Precambrian mafic magmatism and its role in the evolution of Earth’s crust has received particular attention of the geoscientists during the last three decades because it has not only been influenced by progressive secular compositional variation and mantle sources/reservoirs but also by onset of plate tectonics. Study of dykes is useful for recognition of Large Igneous Provinces (LIP) and rebuilding of different continents which may have displaced through geological time [1]. All protocontinents of India such as Aravalli-Bundelkhand, Dharwar, Bastar and Singhbhum retain dykes of varied orientations, therefore, these dykes or dyke swarms represent a main thermal episode during the Proterozoic or Precambrain times [2]. Geochemical and isotope studies of these dykes offer an opportunity in understanding the geochemical evolution of mantle through space and time [3, 4].

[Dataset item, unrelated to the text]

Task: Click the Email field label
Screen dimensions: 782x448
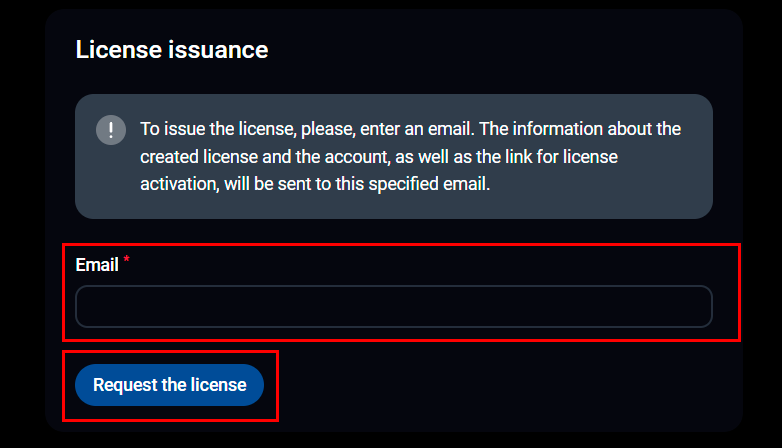Action: tap(97, 266)
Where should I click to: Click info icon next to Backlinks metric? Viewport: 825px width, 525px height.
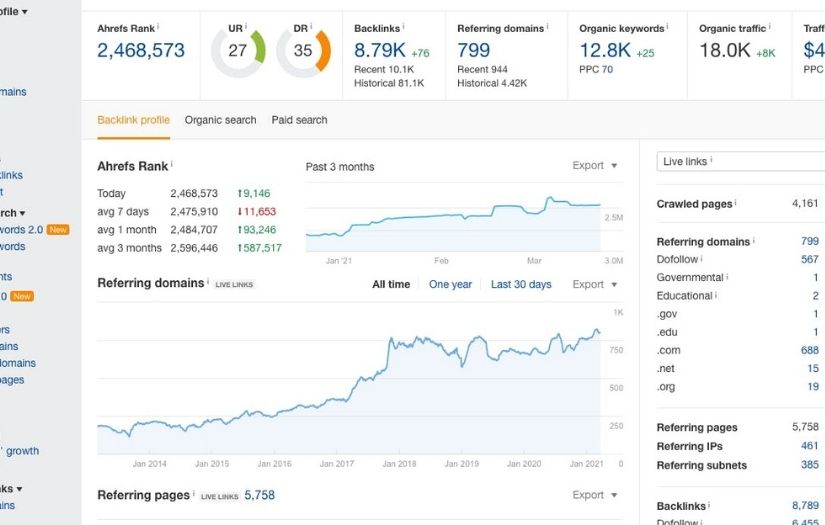tap(403, 27)
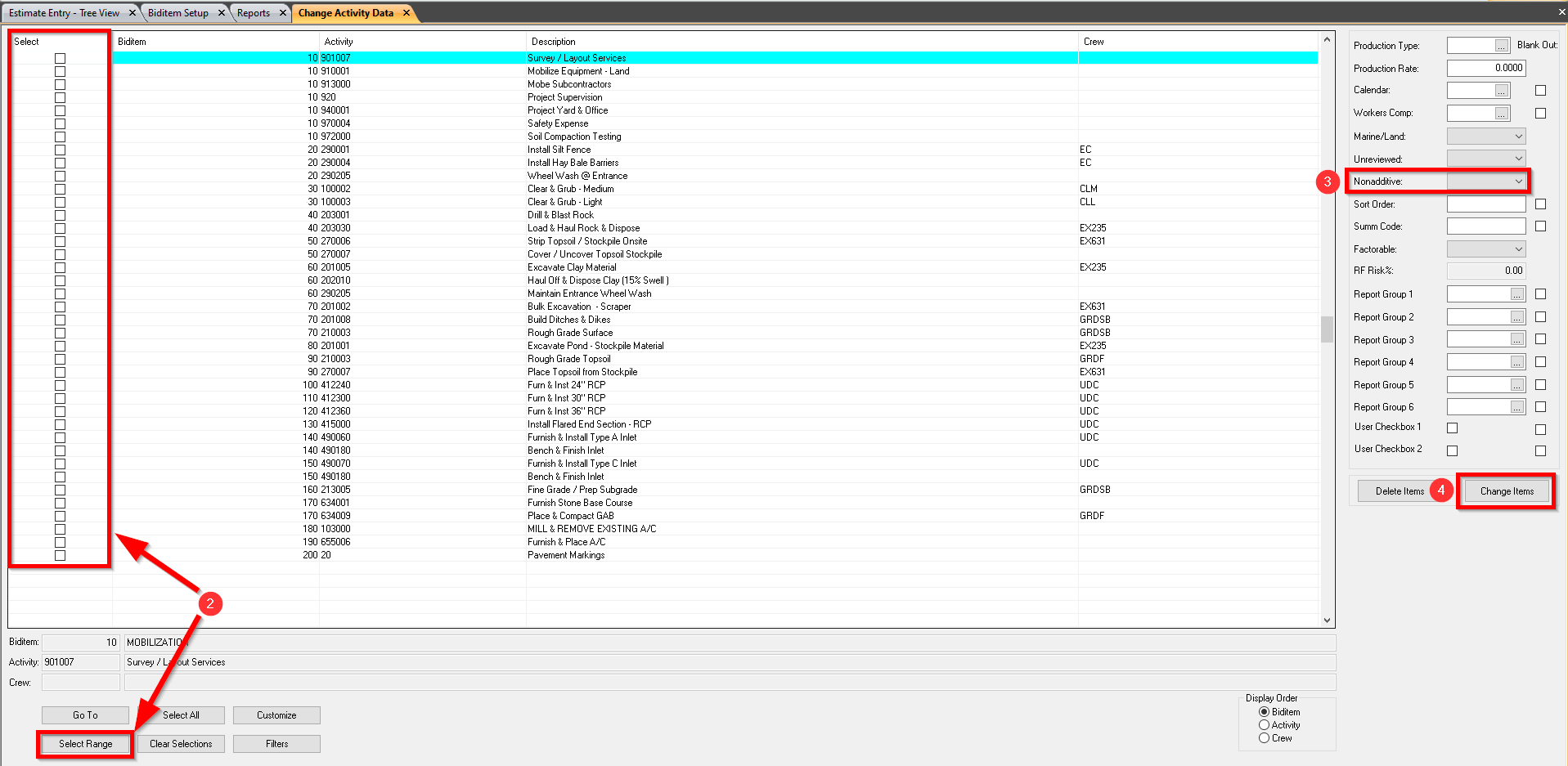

Singhbhum Craton is a book that records complex geological and tectonic processes from Paleoarchean to Neoproterozoic [5, 6]. Several dykes of mafic to acidic compositions are intruding the Singhbhum Granitoid Complex, which are collectively referred to as the Newer dolerites dykes (NDD) in the geological literature [7, 8]. Being the latest magmatic episode of the Singhbhum Granitoid Complex, Newer dolerite dykes provide the path in understanding the Proterozoic geodynamic evolution of the Singhbhum Craton [9]. The present work contributes in understanding the mantle source characteristics and tectonic setting of the NDD.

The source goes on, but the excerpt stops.